>>>>>
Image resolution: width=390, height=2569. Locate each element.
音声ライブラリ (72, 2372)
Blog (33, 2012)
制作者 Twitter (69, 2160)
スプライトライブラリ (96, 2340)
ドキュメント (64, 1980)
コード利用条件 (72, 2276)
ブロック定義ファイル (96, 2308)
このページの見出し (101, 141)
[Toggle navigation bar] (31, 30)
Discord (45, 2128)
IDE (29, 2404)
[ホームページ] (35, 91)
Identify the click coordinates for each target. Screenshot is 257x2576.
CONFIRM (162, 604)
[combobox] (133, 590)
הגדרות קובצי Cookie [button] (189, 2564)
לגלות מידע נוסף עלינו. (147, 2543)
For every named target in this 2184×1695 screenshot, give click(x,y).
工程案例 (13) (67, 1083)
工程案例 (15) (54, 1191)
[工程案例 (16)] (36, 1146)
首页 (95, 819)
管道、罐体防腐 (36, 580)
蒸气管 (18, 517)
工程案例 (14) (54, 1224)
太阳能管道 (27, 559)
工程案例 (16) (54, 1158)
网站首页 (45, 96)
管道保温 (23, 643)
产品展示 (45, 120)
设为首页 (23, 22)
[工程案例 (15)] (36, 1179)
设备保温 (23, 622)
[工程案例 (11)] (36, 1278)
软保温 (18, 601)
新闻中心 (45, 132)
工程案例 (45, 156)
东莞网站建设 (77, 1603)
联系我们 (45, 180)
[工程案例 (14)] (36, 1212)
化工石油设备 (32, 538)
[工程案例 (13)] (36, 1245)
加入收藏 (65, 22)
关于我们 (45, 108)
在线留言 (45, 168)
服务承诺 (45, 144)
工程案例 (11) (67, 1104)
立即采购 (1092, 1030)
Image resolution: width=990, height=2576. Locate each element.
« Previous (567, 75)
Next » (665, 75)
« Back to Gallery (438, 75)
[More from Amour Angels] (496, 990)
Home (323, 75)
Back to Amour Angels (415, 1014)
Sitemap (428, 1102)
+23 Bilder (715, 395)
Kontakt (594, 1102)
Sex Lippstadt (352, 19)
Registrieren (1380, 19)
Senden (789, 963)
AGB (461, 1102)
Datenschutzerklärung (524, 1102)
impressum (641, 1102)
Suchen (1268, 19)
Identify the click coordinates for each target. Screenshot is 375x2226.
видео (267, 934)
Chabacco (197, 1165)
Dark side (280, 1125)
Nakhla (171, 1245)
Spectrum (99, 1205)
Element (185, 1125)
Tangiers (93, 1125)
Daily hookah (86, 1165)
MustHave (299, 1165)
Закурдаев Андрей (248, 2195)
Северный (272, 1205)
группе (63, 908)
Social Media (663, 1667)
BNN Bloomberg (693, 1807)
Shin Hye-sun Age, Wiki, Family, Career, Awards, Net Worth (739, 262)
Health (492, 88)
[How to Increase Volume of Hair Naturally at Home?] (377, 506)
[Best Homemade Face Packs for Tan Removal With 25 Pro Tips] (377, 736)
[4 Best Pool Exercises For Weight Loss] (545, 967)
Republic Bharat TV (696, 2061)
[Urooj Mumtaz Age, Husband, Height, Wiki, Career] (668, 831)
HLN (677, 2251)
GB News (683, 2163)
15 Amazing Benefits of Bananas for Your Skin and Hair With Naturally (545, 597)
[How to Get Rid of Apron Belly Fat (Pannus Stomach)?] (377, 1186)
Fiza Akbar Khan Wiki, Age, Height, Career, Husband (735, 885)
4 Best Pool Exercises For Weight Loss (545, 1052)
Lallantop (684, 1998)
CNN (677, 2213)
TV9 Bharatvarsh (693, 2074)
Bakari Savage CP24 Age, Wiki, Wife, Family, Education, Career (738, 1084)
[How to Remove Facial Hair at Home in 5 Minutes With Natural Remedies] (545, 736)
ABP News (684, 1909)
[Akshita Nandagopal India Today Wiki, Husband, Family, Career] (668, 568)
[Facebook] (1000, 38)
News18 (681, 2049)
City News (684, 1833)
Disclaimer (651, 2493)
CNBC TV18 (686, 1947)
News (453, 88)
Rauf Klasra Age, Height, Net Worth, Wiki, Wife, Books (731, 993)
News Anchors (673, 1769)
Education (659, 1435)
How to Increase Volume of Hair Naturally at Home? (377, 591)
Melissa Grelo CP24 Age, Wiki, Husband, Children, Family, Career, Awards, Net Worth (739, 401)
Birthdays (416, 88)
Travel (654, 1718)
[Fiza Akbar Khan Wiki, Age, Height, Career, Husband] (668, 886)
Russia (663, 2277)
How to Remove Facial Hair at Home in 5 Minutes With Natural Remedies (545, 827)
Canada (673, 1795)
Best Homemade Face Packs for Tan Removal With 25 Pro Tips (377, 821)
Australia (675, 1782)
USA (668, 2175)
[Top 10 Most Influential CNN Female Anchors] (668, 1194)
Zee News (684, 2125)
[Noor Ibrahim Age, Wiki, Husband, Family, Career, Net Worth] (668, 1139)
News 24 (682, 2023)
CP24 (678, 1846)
<<<<<
_THE PROBLEM:_ Please express the material from its first line through the line holding "设备保温 (23, 622)", inclusive, as a JSON list of strings with one string per line and blank lines omitted.

_TASK OUTPUT:_
[
  "Image resolution: width=390, height=2569. Locate each element.",
  "音声ライブラリ (72, 2372)",
  "Blog (33, 2012)",
  "制作者 Twitter (69, 2160)",
  "スプライトライブラリ (96, 2340)",
  "ドキュメント (64, 1980)",
  "コード利用条件 (72, 2276)",
  "ブロック定義ファイル (96, 2308)",
  "このページの見出し (101, 141)",
  "[Toggle navigation bar] (31, 30)",
  "Discord (45, 2128)",
  "IDE (29, 2404)",
  "[ホームページ] (35, 91)",
  "Identify the click coordinates for each target. Screenshot is 257x2576.",
  "CONFIRM (162, 604)",
  "[combobox] (133, 590)",
  "הגדרות קובצי Cookie [button] (189, 2564)",
  "לגלות מידע נוסף עלינו. (147, 2543)",
  "For every named target in this 2184×1695 screenshot, give click(x,y).",
  "工程案例 (13) (67, 1083)",
  "工程案例 (15) (54, 1191)",
  "[工程案例 (16)] (36, 1146)",
  "首页 (95, 819)",
  "管道、罐体防腐 (36, 580)",
  "蒸气管 (18, 517)",
  "工程案例 (14) (54, 1224)",
  "太阳能管道 (27, 559)",
  "工程案例 (16) (54, 1158)",
  "网站首页 (45, 96)",
  "管道保温 (23, 643)",
  "产品展示 (45, 120)",
  "设为首页 (23, 22)",
  "[工程案例 (15)] (36, 1179)",
  "设备保温 (23, 622)"
]